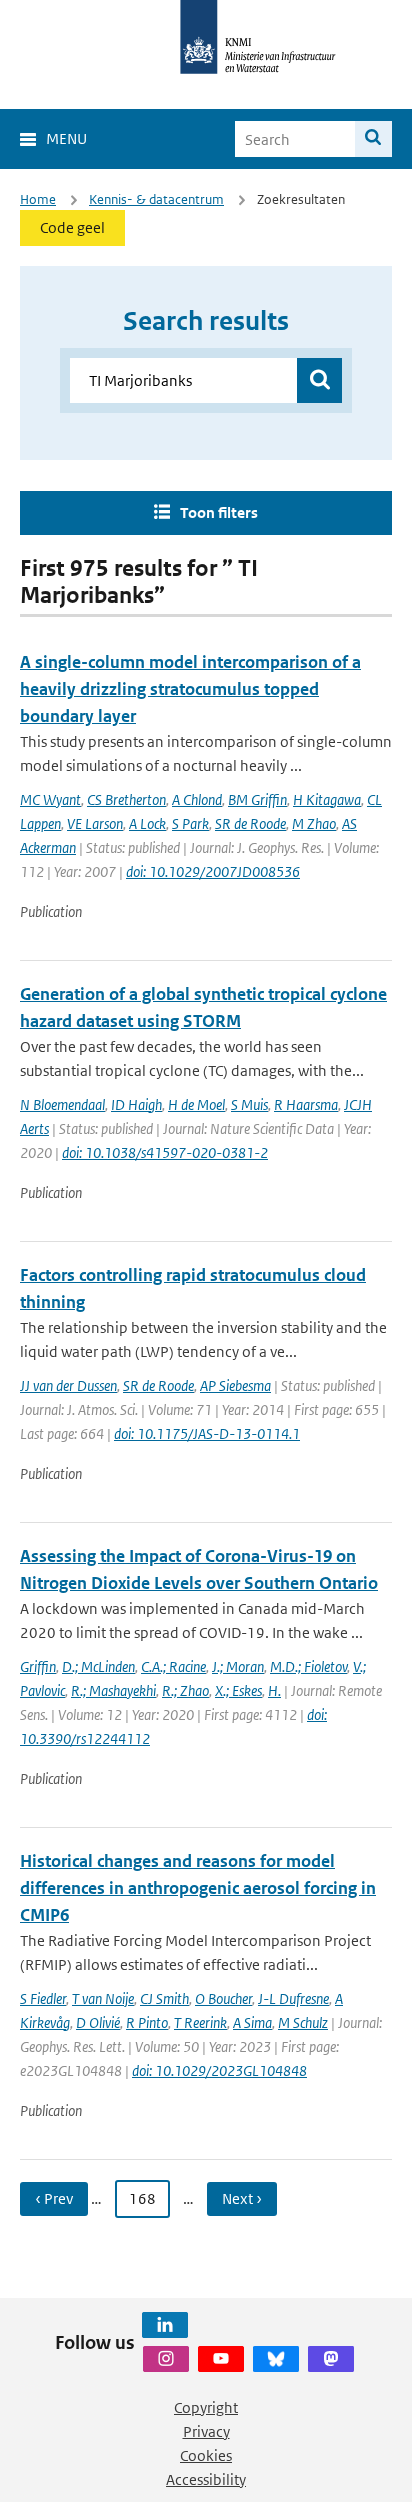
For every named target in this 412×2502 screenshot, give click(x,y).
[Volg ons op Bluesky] (276, 2359)
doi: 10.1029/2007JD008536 (213, 871)
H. (274, 1690)
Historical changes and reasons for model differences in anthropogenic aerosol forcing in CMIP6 (198, 1888)
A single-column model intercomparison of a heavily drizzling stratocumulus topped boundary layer (190, 689)
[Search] (373, 139)
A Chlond (197, 799)
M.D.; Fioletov (308, 1666)
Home (38, 199)
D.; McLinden (98, 1666)
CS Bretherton (126, 799)
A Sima (252, 2022)
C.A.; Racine (173, 1666)
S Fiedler (43, 1998)
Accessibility (206, 2479)
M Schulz (303, 2022)
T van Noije (103, 1998)
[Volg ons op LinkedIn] (165, 2325)
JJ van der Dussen (68, 1385)
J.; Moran (238, 1666)
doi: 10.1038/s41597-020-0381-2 (165, 1152)
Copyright (206, 2407)
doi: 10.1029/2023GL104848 (219, 2070)
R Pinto (147, 2022)
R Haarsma (306, 1104)
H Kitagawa (327, 799)
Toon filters (219, 512)
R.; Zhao (185, 1690)
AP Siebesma (235, 1385)
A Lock (147, 823)
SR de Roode (250, 823)
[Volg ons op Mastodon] (331, 2359)
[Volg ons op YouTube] (221, 2359)
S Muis (249, 1104)
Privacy (206, 2431)
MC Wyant (50, 799)
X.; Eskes (238, 1690)
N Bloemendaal (62, 1104)
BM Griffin (257, 799)
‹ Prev (54, 2198)
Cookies (206, 2455)
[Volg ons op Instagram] (166, 2359)
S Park (190, 823)
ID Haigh (136, 1104)
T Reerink (200, 2022)
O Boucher (223, 1998)
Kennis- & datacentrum (156, 199)
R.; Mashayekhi (113, 1690)
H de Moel (196, 1104)
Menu (66, 138)
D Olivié (98, 2022)
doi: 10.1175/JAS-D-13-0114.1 (207, 1433)
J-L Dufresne (293, 1998)
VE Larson (95, 823)
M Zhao (314, 823)
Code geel (72, 227)
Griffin (38, 1666)
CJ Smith (164, 1998)
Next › (242, 2198)
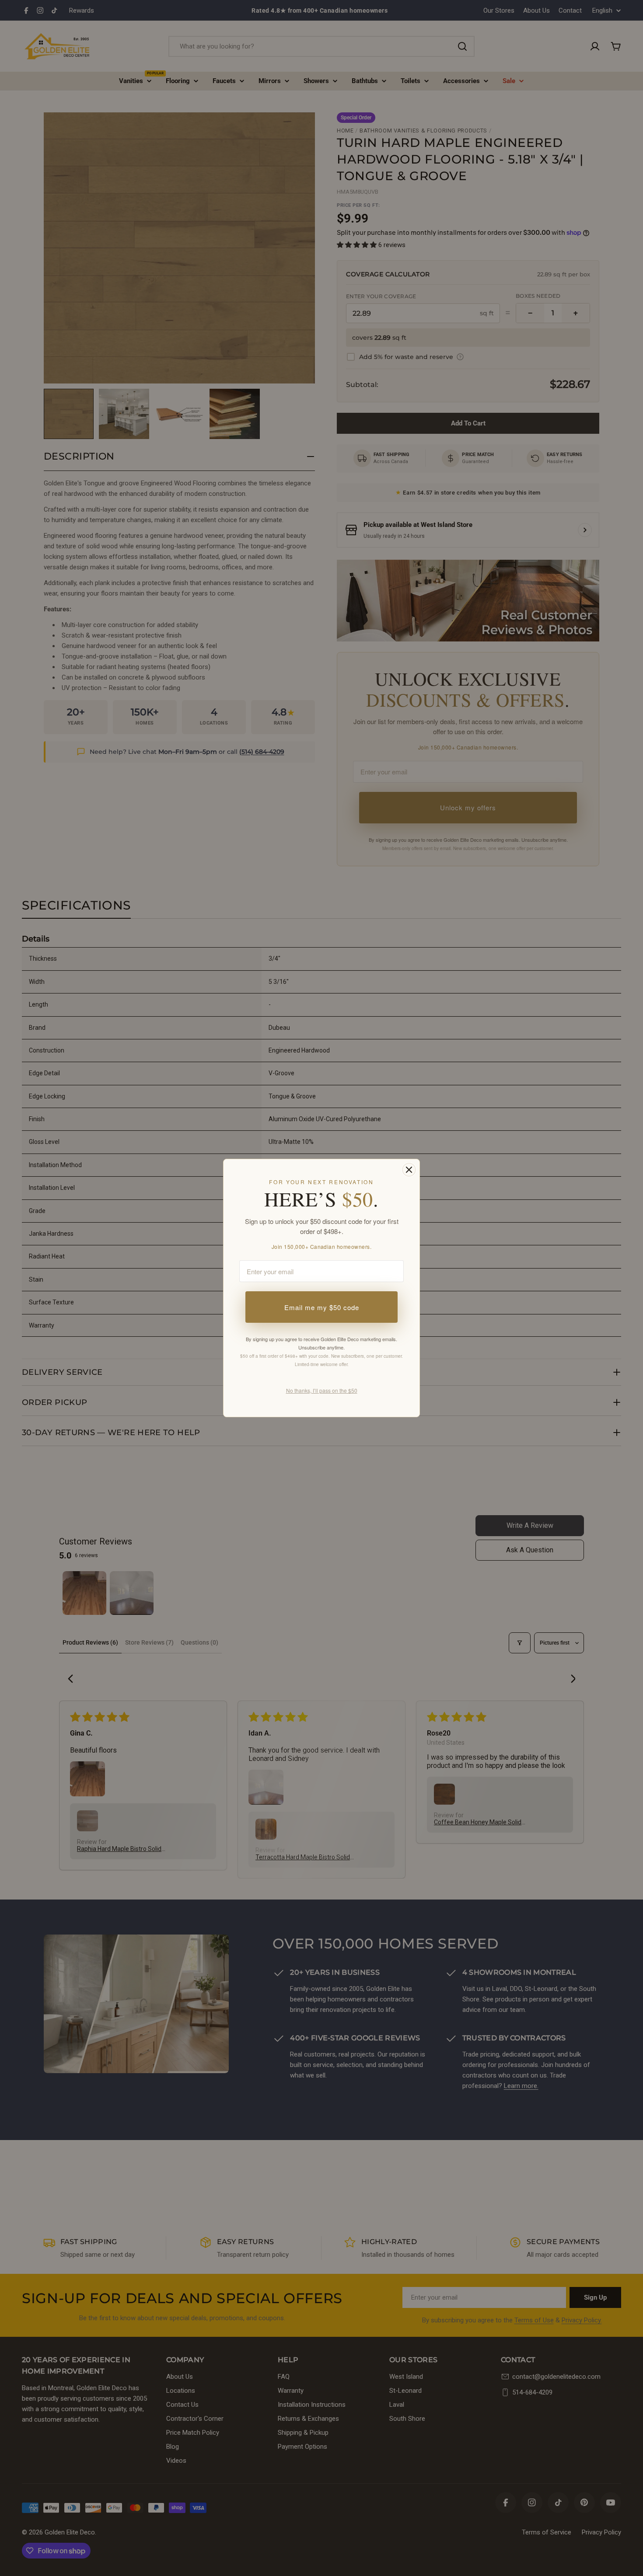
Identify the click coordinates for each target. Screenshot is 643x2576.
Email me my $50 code (321, 1307)
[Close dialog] (409, 1169)
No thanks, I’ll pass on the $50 (321, 1390)
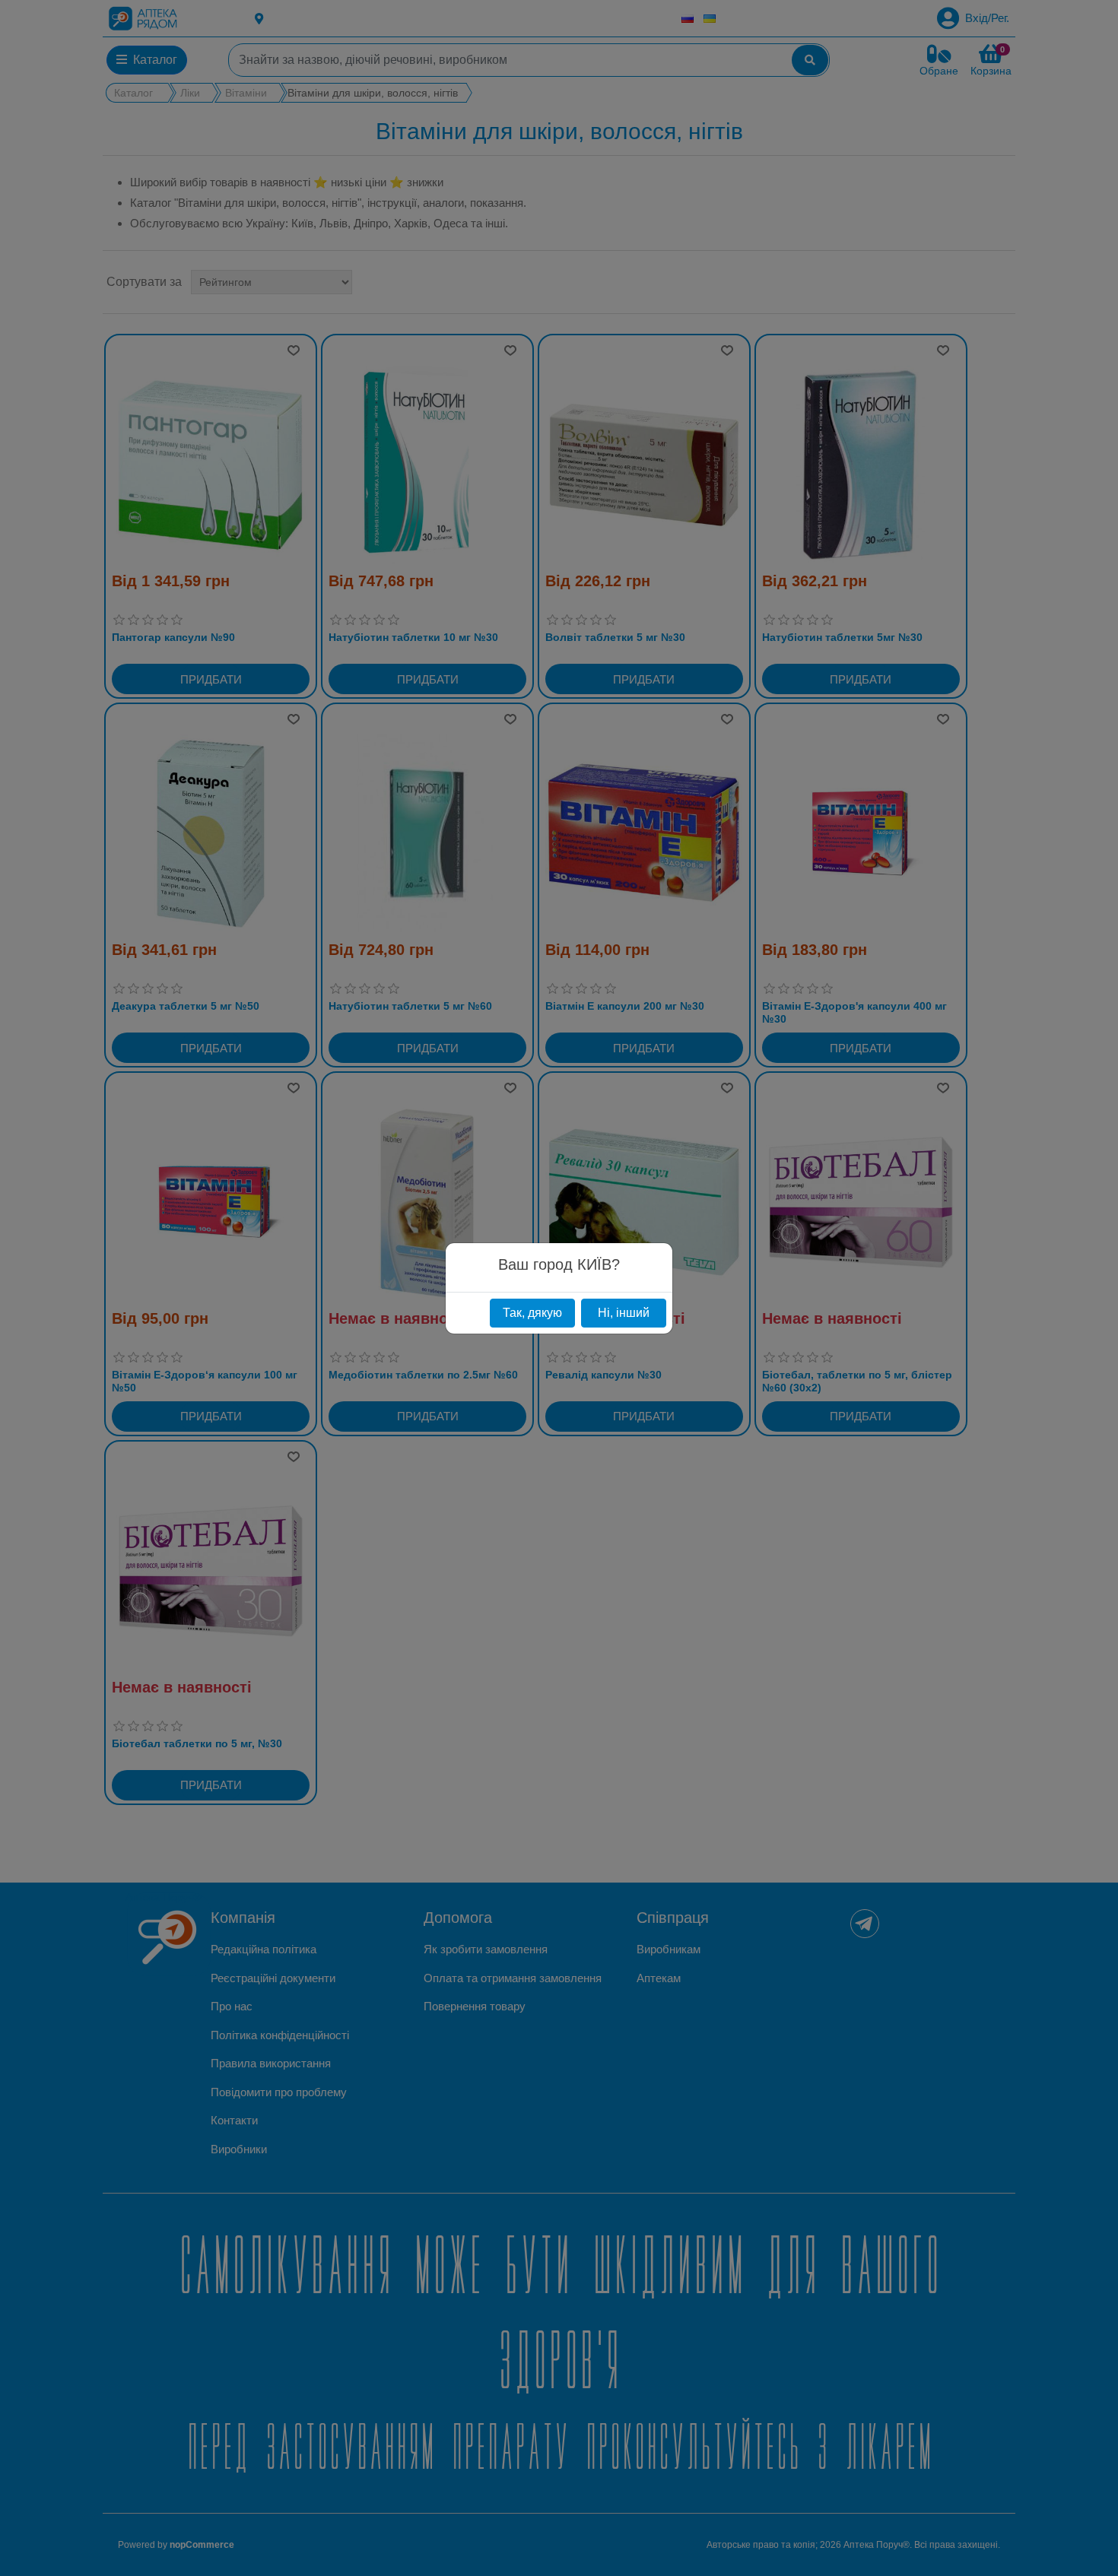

※

EXERCISE AIM =
Given the records above, restate word for word only the lines starting at the one with "[Volg ons op Mastodon] (331, 2359)" and ending at the one with "[Volg ons op Instagram] (166, 2359)".

EXERCISE SOLUTION =
[Volg ons op Mastodon] (331, 2359)
[Volg ons op YouTube] (221, 2359)
S Muis (249, 1104)
Privacy (206, 2431)
MC Wyant (50, 799)
X.; Eskes (238, 1690)
N Bloemendaal (62, 1104)
BM Griffin (257, 799)
‹ Prev (54, 2198)
Cookies (206, 2455)
[Volg ons op Instagram] (166, 2359)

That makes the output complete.